It said in The Washington Post that Nancy Reagan has 12 closets full of clothes. It said that sometimes she goes to New York to see the work of designers like Adolfo, but that sometimes they come to the White House to see her. It said that frequently she calls other women to find out what they are wearing to various events and to talk about clothes. All of that has made me very concerned. I think Nancy Reagan is addicted to clothes.

This craving for clothes is a serious matter. The true clothes addict has an insatiable need for clothes. Clothes make the addict high, give her (83.2 percent of them are women) a feeling of importance, enable her to face a world that she sees as cold, hostile, and in this particular case, full of Democrats.

There are certain cures for this addiction. Like drug addiction, the trick is not to go cold turkey. This often results in a loss of self-esteem, the sweats and a tendency to fire campaign managers. Clothes addicts who immediately stop buying and talking about clothes have been known to roll around on the floor, run a high fever and eventually die. This has happened a number of times and is well-documented in the literature.

As a result, Nancy Reagan should come off her clothes habit slowly. She should work her way down from designer models to near-designer models. There are such things. They are called Halston-II or Bill Blass-IV and they are the clothes addict's version of methadone. A couple of months on these clothes and the addict is ready for the next step.

This is called by the technical term of Buying-Off-The-Rack. There are clinics for this, much like the ones for narcotic addicts Mrs. Reagan visits. These clinics go by various names: Bloomingdale's, Saks, Lord & Taylor. They are the private sector's remedy for the clothes-addict problem and they have, in many cases, proved quite successful. In addition, they do alterations.

Many people scoff at the clothes-addict syndrome, thinking it is not a real addiction. True, it pales in comparison to alcohol or heroin addiction, but it does have similar effects on the addicted person. The clothes addict becomes totally dependent on clothes, lives her life for them, cuts ethical corners just to wear them, stays too thin so the clothes will look good, borrows jewelry from famous gem houses just to make the clothes look better and is likely to spend hours just going from closet to closet (as many as 12 times), trying to decide what to wear.

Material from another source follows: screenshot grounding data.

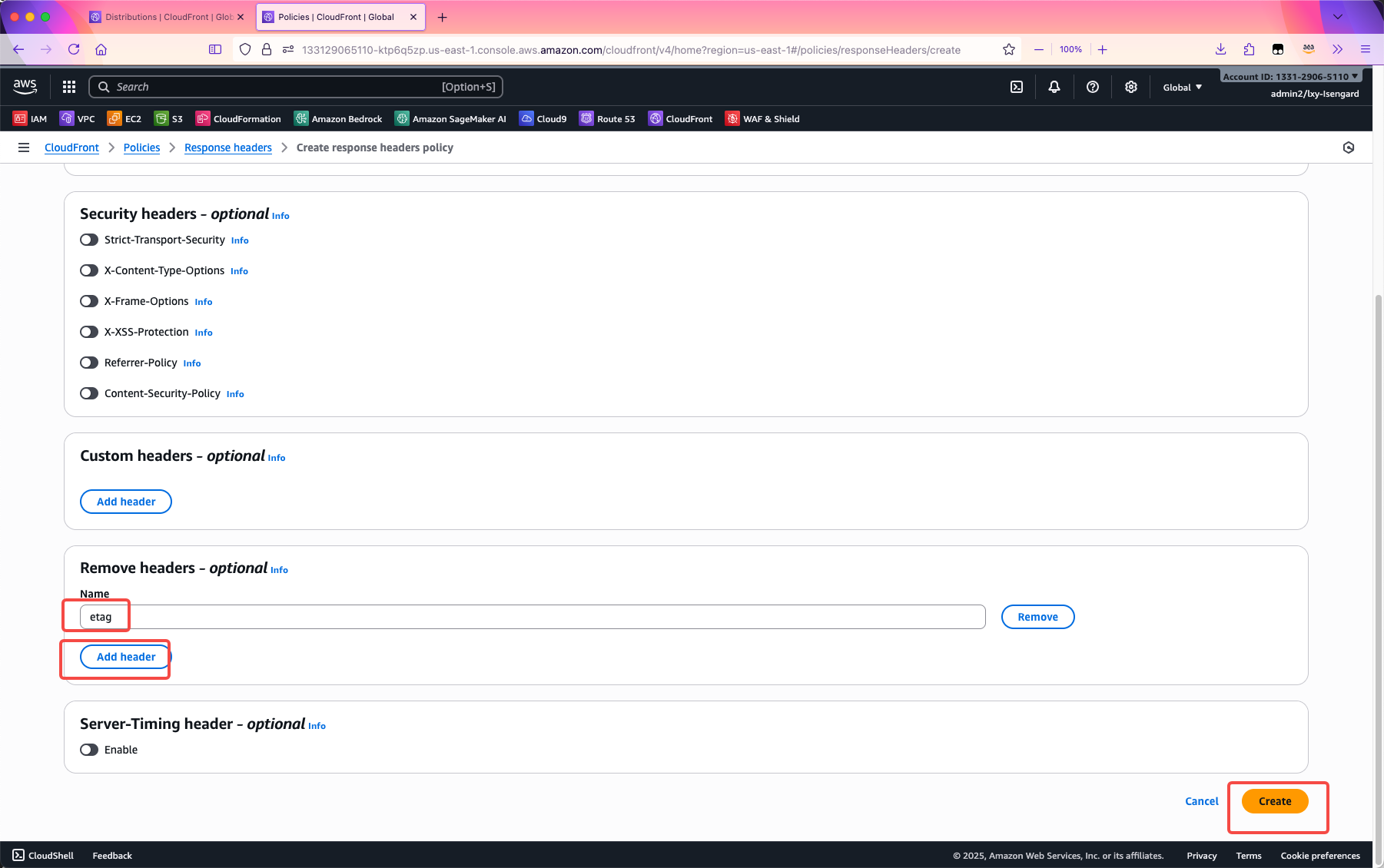Open the AWS CloudShell icon in top bar

tap(1016, 87)
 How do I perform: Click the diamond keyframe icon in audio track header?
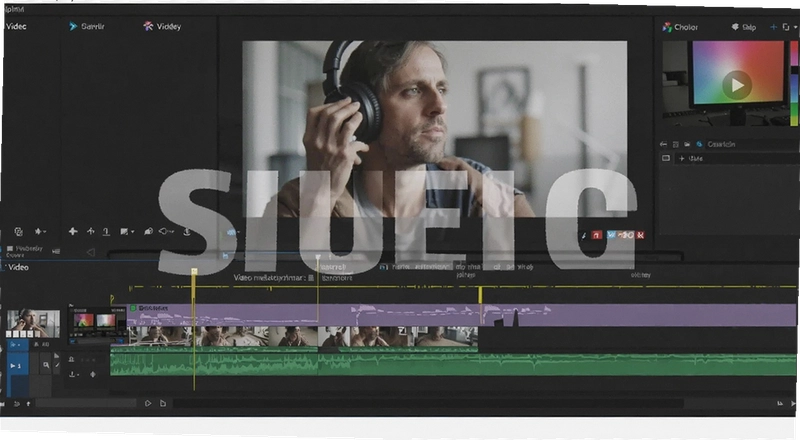coord(93,374)
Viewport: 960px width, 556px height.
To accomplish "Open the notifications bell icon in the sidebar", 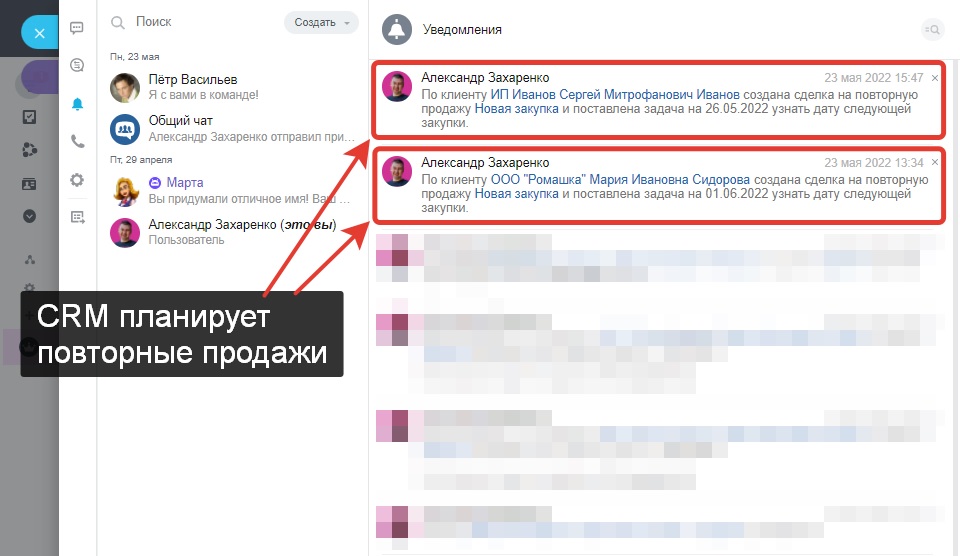I will point(77,104).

The addiction is so all-consuming the addict often calls friends and discusses nothing but clothes. The addict might attempt to donate clothes to museums not out of any charitable instinct, but because this provides an excuse to buy more clothes. In the most hard-core cases, she may try to make a statement with her clothes. One addict even wore knickers to a state occasion. Such instances are rare, however.

Besides the clinics, there are other programs for the clothes addict. Highly recommended is the Foster Designer Program. This program was established for the addict who needs to be weaned from a particular designer. The designer is replaced by a foster designer. The foster designer acts like a real designer, walks like a real designer and talks like a real designer, but actually does nothing. In addition, the foster designer has two names--like Irving Adolfo. This helps destroy the designer mystique and was frankly copied from similar programs designed to wean drug addicts from their connections.

At any rate, no matter which method is used (and they both have their adherents; see the Deaver Lectures), it is clear that Mrs. Reagan ought to avail herself of one. Though the cure is painful and requires great self-control, in the end the addict will be able to go to New York without seeing a designer and can--and there are such examples--actually wear a dress more than once. One addict even lost interest in interior designers.

The first step, though, is self-awareness. The addict must recognize that she is indeed an addict. This is the case with Nancy Reagan. She must come out of the closet--all 12 of them.